◆ TO DO
[A] In the editorial about Colorado's plans for the South Platte River, what is the capacity of Nebraska's Lake McConaughy when it is full?
[B] Continue the editorial on Colorado's South Platte River reservoirs from the point where it stops.

◆ PASSAGE GIVEN
Momentum is building in Colorado to create new reservoirs to draw more water from the South Platte River, reducing the flow into Nebraska. Nebraska officials should monitor this situation closely, now and in coming years, to make sure the water volume continues to meet the requirements under a 1923 South Platte River agreement between the two states.
Maintaining a proper flow in the Platte River — formed by the confluence of the South Platte and North Platte Rivers in western Nebraska — is crucial to our state’s agriculture, hydropower and long-term metropolitan water sources for Omaha and Lincoln.
Colorado apparently has considerable room at present to make further diversions and still remain in compliance. “In many years, more water is passing that gauging station at the state line than needs to” under the agreement, Colorado State Engineer Kevin Rein says.
The proposed reservoirs, to serve Front Range urban residents, would keep about 150,000 acre-feet of water in Colorado, the Denver Post reports. That’s about half of the estimated amount that Colorado lawmakers claim their state can legally divert on average each year under the 1923 agreement. For comparison: When full, Nebraska’s Lake McConaughy has a capacity of 1.74 million acre-feet.

◆ RAW DATA
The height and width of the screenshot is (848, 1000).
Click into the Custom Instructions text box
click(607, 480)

...

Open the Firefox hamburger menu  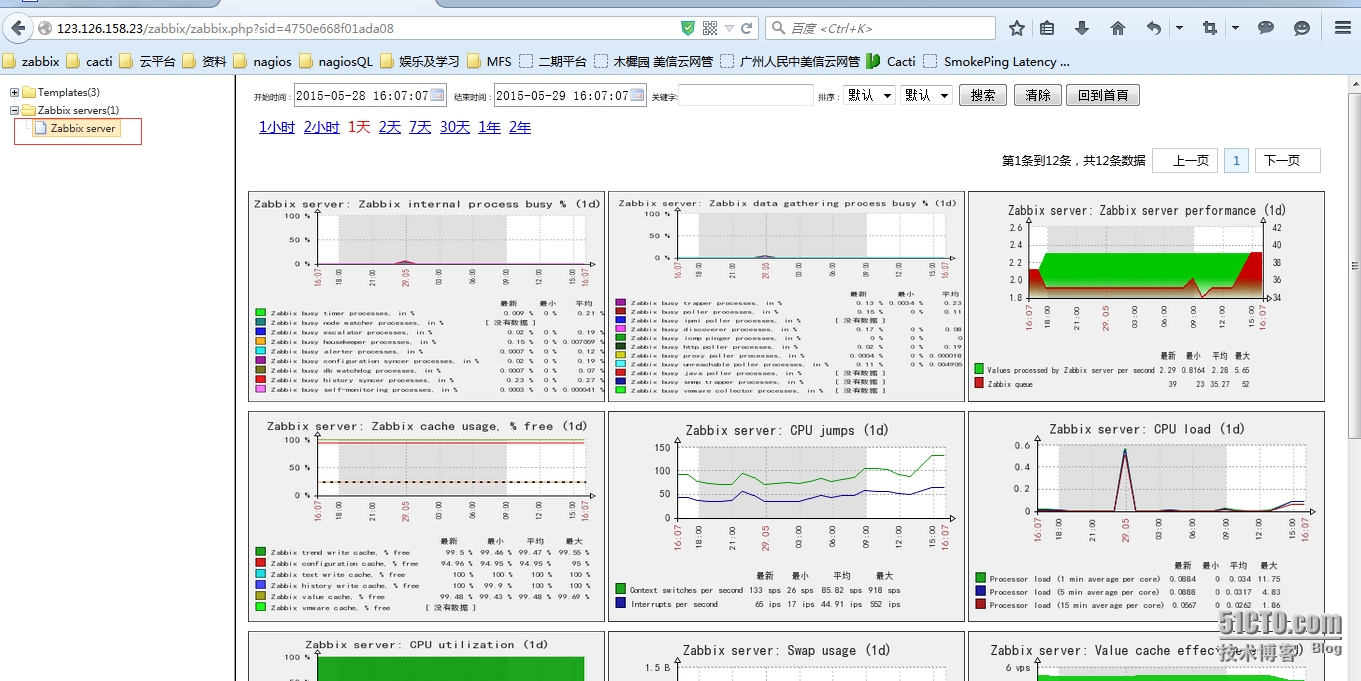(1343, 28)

◆ THE REPLIES
[A] 1.74 million acre-feet.

[B]
A 1993 study of Nebraska water history by the University of Nebraska-Lincoln stated, “Some Nebraskans may still bemoan that the state gave away too much water to Colorado in the South Platte Compact of 1923, but it was a voluntary agreement.”
The tremendous metro growth in Colorado’s Front Range is spurring the call for new reservoirs. Urban groundwater levels are declining in the face of dramatically increased demand. Meanwhile, agricultural producers in Colorado’s South Platte River basin support reservoir creation as a way to safeguard their own groundwater from urban diversion. Officials in western Colorado are in favor, saying the South Platte water could reduce the current allocation of western Colorado water to the Front Range via tunnels. Supportive, too, are Colorado water-policy officials, who included the South Platte reservoir concept in their 2015 State Water Plan.
In short, a wide-ranging set of powerful urban and rural interests in Colorado have come together to press for more South Platte water. “We owe it to our state, to our water users and our farmers to capture as much water as we can” out of the South Platte, said Joe Frank, manager of Colorado’s Lower South Platte Water Conservancy District.
Nebraskans can take heart that strong legal protections are in place to safeguard the significant water volume the state receives via the North Platte River, a vital irrigation source. The river supplies Lake McConaughy, for example, with its wide-ranging irrigation and groundwater recharge role for more than half a million acres in the Platte River valley, plus hydropower generation and recreation.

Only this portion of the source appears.